Route LAN to WAN/DMZ IP address?

dsteel0

Hey all,

I'm slowly getting my head around PFSense 1.2 RC3 (which I assume is 1.2.3? The "Versions page makes no mention of 1.2 RC3), but I have a couple of questions, if I may:

1. We have a web address, which resolves to a Virtual IP, which is port forwarded to a web server on our DMZ. I've set it up so we can see the DMZ from our LAN, which is fine - we can browse to the web server using it's DMZ private address. However, it would be good if I could use the FQDN to browse to the web server from inside the network. Since this resolves to a Virtual IP, I can't access it this way. I don't seem to be able to see any of the WAN IP addresses from the LAN. From most firewalls I've worked with, this is normal behaviour, but without messing around with DNS inside our LAN, any suggestions on which rules/routes I might need to get a response from this Virtual (public) IP from our LAN?

2. At the moment, I have a rule which says allow source:lan destination :any.
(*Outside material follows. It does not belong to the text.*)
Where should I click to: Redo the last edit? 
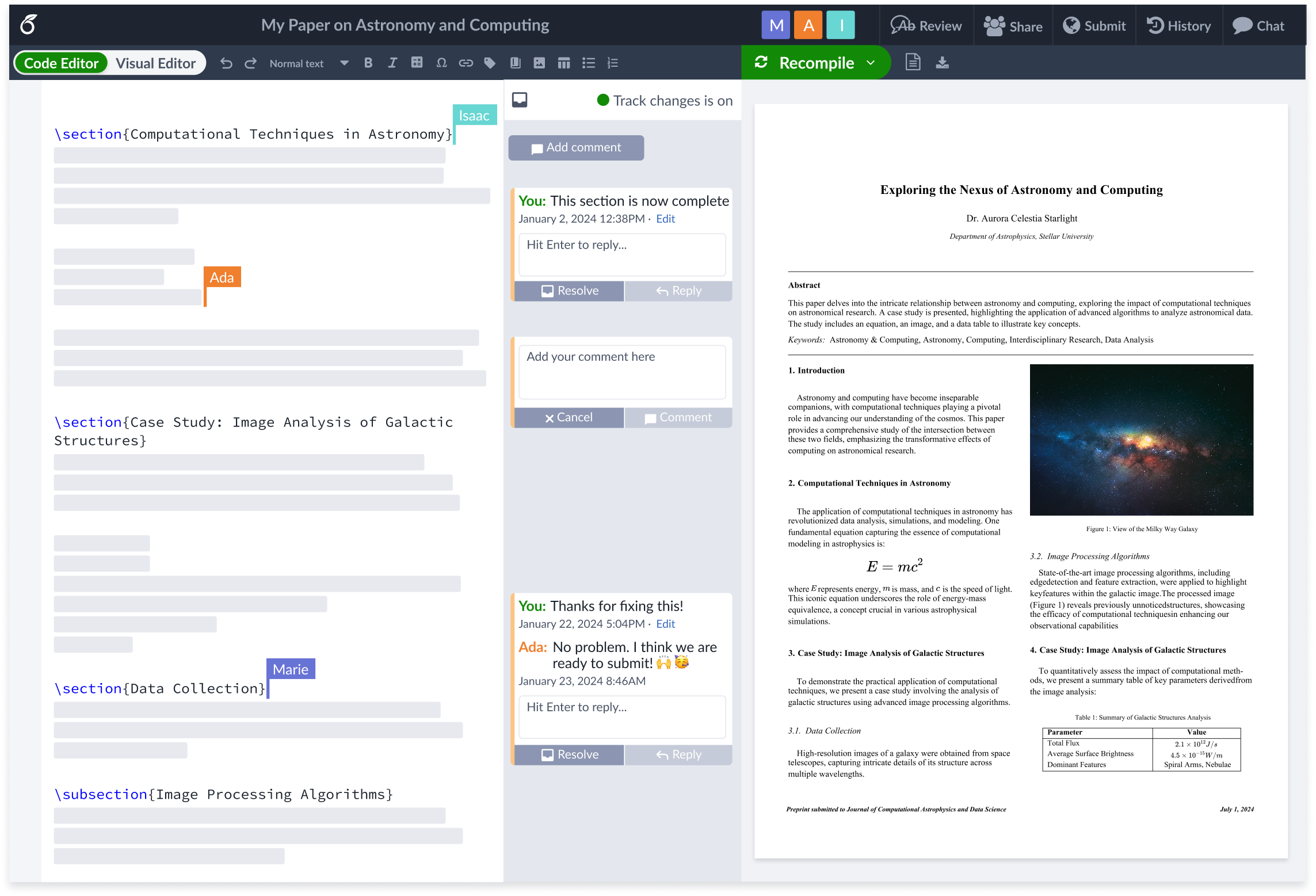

I will be tying this down - but it seems that when I make the rule allow source:lan and destination:wan address, internet access stops. What am I doing wrong? Obviously, when I tie this down, I'll want rules that say allow source:lan destination:wan port:whateverIneed. For instance, I don't want a rule that says
   allow port:53 source:lan destination:any
   because that will leave port 53 open from the LAN to the DMZ. Not necessarily a huge risk, but how do I tie down these outbound rules to say source:lan destination:internet?
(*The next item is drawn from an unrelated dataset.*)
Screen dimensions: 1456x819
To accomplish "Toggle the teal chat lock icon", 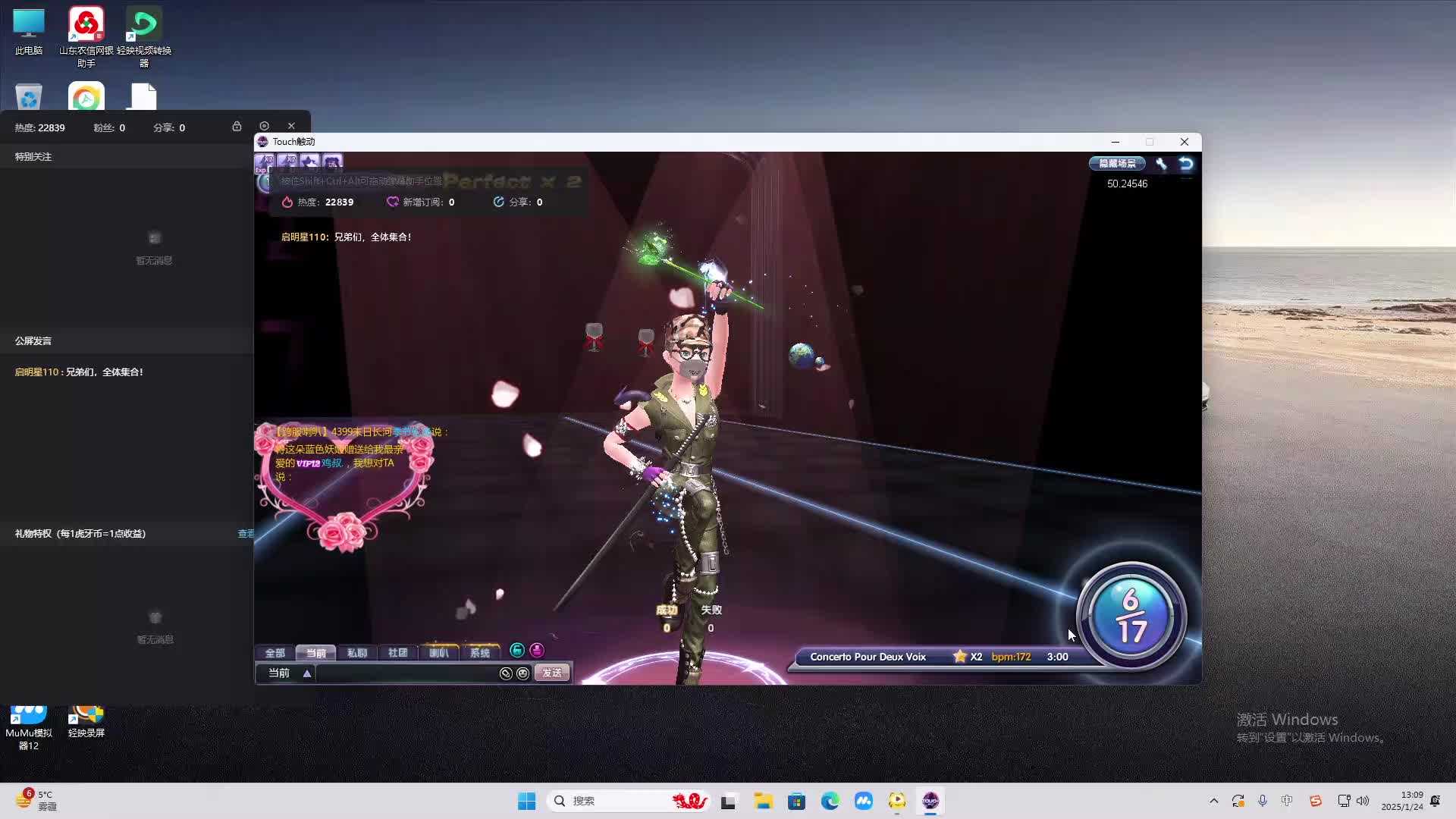I will click(517, 651).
Anyway, hope these make sense - thanks in advance.

dsteel0

Gob

hi

1. you have two options here… either enable nat reflection in the advanced configuration, or use a split dns. the pfsense dns forwarder is very  handy for the split dns.

2. the wan addres means just the wan interface. for internet addresses you must use 'any' as the destination.  use in conjunction with block rules for specific restrictions. the NOT option is also handy.

gordon

dsteel0

Gob,

Thanks for the reply. I enabled reflection and it works like a charm! I don't know how I didn't see this before.

I guess if internet addresses must use destination:any, then "not" rules will be the way to go to block off unwanted ports. Thanks for the advice.

Many thanks for taking the time to get back to me.

Cheers,
dsteel0

Gob

No problem.

a word of warning… I have had some strange effects using NAT reflection with port forwarding, VPNs and Multiple WANs.
If you see anything odd happening that doesn't make sense, try disabling the NAT reflection first.

kpa

@dsteel0:

Hey all,

I'm slowly getting my head around PFSense 1.2 RC3 (which I assume is 1.2.3? The "Versions page makes no mention of 1.2 RC3), but I have a couple of questions, if I may:

RC versions are release candidate versions,  all of them old and outdated by now and not recommended for normal use unless there's a good reason for using them. 1.2.3 is the latest official release of pfSense.